[The data Boundary: Start]

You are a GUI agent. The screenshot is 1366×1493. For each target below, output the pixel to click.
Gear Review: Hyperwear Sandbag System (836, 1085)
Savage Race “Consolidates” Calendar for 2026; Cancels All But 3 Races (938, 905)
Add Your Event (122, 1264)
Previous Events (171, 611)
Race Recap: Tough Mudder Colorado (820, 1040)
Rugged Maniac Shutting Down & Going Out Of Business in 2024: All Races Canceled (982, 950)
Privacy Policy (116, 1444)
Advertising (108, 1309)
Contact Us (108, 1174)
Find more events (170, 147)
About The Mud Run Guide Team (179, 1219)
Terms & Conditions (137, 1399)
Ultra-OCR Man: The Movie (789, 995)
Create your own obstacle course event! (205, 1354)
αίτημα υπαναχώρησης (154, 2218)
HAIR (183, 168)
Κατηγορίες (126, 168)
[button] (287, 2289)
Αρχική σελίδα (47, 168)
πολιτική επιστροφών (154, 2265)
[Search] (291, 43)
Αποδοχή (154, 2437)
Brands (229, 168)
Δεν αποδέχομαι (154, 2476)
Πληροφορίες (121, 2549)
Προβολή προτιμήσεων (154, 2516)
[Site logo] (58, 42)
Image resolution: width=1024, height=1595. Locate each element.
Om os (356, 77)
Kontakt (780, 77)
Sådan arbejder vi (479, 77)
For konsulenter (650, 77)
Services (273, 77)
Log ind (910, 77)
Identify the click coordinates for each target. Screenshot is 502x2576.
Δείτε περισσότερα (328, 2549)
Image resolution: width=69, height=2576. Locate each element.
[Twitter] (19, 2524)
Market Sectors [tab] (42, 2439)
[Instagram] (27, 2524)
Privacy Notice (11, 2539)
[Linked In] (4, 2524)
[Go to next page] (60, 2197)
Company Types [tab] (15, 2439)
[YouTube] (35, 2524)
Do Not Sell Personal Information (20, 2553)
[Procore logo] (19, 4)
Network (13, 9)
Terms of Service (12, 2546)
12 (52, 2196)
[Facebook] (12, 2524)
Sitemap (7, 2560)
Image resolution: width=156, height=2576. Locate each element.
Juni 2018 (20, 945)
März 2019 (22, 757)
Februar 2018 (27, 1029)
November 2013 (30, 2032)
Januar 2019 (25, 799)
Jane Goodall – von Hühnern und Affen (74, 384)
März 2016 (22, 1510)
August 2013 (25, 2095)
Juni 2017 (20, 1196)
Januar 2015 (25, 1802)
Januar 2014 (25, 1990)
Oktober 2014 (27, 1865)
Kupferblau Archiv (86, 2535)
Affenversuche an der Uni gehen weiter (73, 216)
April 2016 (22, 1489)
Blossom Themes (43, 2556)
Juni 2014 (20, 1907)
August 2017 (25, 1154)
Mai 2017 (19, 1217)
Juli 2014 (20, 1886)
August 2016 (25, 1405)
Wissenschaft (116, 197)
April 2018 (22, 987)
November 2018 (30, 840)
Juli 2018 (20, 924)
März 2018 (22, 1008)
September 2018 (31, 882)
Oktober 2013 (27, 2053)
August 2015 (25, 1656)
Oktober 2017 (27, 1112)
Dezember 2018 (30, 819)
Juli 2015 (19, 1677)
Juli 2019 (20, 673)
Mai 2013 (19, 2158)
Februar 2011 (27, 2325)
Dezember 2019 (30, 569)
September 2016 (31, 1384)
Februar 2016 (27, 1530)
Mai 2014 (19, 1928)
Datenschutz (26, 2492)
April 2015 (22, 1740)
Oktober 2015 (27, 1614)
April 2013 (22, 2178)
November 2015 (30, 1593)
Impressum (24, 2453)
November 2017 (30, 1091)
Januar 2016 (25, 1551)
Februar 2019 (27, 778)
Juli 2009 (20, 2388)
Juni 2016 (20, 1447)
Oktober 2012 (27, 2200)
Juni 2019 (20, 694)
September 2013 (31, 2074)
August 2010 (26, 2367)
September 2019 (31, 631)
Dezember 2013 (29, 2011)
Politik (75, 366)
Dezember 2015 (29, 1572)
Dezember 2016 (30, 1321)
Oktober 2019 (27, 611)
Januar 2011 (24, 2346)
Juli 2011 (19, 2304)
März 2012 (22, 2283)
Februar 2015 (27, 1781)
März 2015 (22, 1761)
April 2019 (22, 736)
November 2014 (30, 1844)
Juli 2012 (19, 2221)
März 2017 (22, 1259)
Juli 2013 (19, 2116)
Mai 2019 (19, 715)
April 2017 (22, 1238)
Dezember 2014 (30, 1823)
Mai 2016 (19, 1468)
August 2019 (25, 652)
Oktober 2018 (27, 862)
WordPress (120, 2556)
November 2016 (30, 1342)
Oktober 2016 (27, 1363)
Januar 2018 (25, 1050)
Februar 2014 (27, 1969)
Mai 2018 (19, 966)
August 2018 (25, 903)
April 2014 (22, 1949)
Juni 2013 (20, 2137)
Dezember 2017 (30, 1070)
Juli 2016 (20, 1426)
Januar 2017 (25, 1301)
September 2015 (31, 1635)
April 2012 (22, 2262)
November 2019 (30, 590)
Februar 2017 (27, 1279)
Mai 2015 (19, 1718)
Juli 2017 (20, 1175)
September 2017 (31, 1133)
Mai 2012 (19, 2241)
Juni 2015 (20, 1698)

[The data Boundary: End]

■ **Assigned task**:
Print every record exactly as written.

■ **Task response**:
You are a GUI agent. The screenshot is 1366×1493. For each target below, output the pixel to click.
Gear Review: Hyperwear Sandbag System (836, 1085)
Savage Race “Consolidates” Calendar for 2026; Cancels All But 3 Races (938, 905)
Add Your Event (122, 1264)
Previous Events (171, 611)
Race Recap: Tough Mudder Colorado (820, 1040)
Rugged Maniac Shutting Down & Going Out Of Business in 2024: All Races Canceled (982, 950)
Privacy Policy (116, 1444)
Advertising (108, 1309)
Contact Us (108, 1174)
Find more events (170, 147)
About The Mud Run Guide Team (179, 1219)
Terms & Conditions (137, 1399)
Ultra-OCR Man: The Movie (789, 995)
Create your own obstacle course event! (205, 1354)
αίτημα υπαναχώρησης (154, 2218)
HAIR (183, 168)
Κατηγορίες (126, 168)
[button] (287, 2289)
Αρχική σελίδα (47, 168)
πολιτική επιστροφών (154, 2265)
[Search] (291, 43)
Αποδοχή (154, 2437)
Brands (229, 168)
Δεν αποδέχομαι (154, 2476)
Πληροφορίες (121, 2549)
Προβολή προτιμήσεων (154, 2516)
[Site logo] (58, 42)
Image resolution: width=1024, height=1595. Locate each element.
Om os (356, 77)
Kontakt (780, 77)
Sådan arbejder vi (479, 77)
For konsulenter (650, 77)
Services (273, 77)
Log ind (910, 77)
Identify the click coordinates for each target. Screenshot is 502x2576.
Δείτε περισσότερα (328, 2549)
Image resolution: width=69, height=2576. Locate each element.
[Twitter] (19, 2524)
Market Sectors [tab] (42, 2439)
[Instagram] (27, 2524)
Privacy Notice (11, 2539)
[Linked In] (4, 2524)
[Go to next page] (60, 2197)
Company Types [tab] (15, 2439)
[YouTube] (35, 2524)
Do Not Sell Personal Information (20, 2553)
[Procore logo] (19, 4)
Network (13, 9)
Terms of Service (12, 2546)
12 (52, 2196)
[Facebook] (12, 2524)
Sitemap (7, 2560)
Image resolution: width=156, height=2576. Locate each element.
Juni 2018 (20, 945)
März 2019 (22, 757)
Februar 2018 (27, 1029)
November 2013 (30, 2032)
Januar 2019 (25, 799)
Jane Goodall – von Hühnern und Affen (74, 384)
März 2016 (22, 1510)
August 2013 (25, 2095)
Juni 2017 (20, 1196)
Januar 2015 (25, 1802)
Januar 2014 (25, 1990)
Oktober 2014 (27, 1865)
Kupferblau Archiv (86, 2535)
Affenversuche an der Uni gehen weiter (73, 216)
April 2016 (22, 1489)
Blossom Themes (43, 2556)
Juni 2014 (20, 1907)
August 2017 (25, 1154)
Mai 2017 (19, 1217)
Juli 2014 (20, 1886)
August 2016 (25, 1405)
Wissenschaft (116, 197)
April 2018 (22, 987)
November 2018 (30, 840)
Juli 2018 (20, 924)
März 2018 (22, 1008)
September 2018 (31, 882)
Oktober 2013 (27, 2053)
August 2015 (25, 1656)
Oktober 2017 (27, 1112)
Dezember 2018 (30, 819)
Juli 2015 (19, 1677)
Juli 2019 (20, 673)
Mai 2013 (19, 2158)
Februar 2011 (27, 2325)
Dezember 2019 (30, 569)
September 2016 (31, 1384)
Februar 2016 (27, 1530)
Mai 2014 (19, 1928)
Datenschutz (26, 2492)
April 2015 (22, 1740)
Oktober 2015 (27, 1614)
April 2013 (22, 2178)
November 2015 (30, 1593)
Impressum (24, 2453)
November 2017 (30, 1091)
Januar 2016 (25, 1551)
Februar 2019 (27, 778)
Juli 2009 (20, 2388)
Juni 2016 (20, 1447)
Oktober 2012 (27, 2200)
Juni 2019 (20, 694)
September 2013 (31, 2074)
August 2010 (26, 2367)
September 2019 (31, 631)
Dezember 2013 (29, 2011)
Politik (75, 366)
Dezember 2015 (29, 1572)
Dezember 2016 (30, 1321)
Oktober 2019 (27, 611)
Januar 2011 (24, 2346)
Juli 2011 (19, 2304)
März 2012 (22, 2283)
Februar 2015 (27, 1781)
März 2015 (22, 1761)
April 2019 (22, 736)
November 2014 (30, 1844)
Juli 2012 (19, 2221)
März 2017 (22, 1259)
Juli 2013 (19, 2116)
Mai 2019 (19, 715)
April 2017 (22, 1238)
Dezember 2014 (30, 1823)
Mai 2016 (19, 1468)
August 2019 (25, 652)
Oktober 2018 (27, 862)
WordPress (120, 2556)
November 2016 (30, 1342)
Oktober 2016 (27, 1363)
Januar 2018 (25, 1050)
Februar 2014 (27, 1969)
Mai 2018 (19, 966)
August 2018 (25, 903)
April 2014 (22, 1949)
Juni 2013 (20, 2137)
Dezember 2017 (30, 1070)
Juli 2016 (20, 1426)
Januar 2017 (25, 1301)
September 2015 (31, 1635)
April 2012 (22, 2262)
November 2019 (30, 590)
Februar 2017 (27, 1279)
Mai 2015 (19, 1718)
Juli 2017 (20, 1175)
September 2017 (31, 1133)
Mai 2012 (19, 2241)
Juni 2015 (20, 1698)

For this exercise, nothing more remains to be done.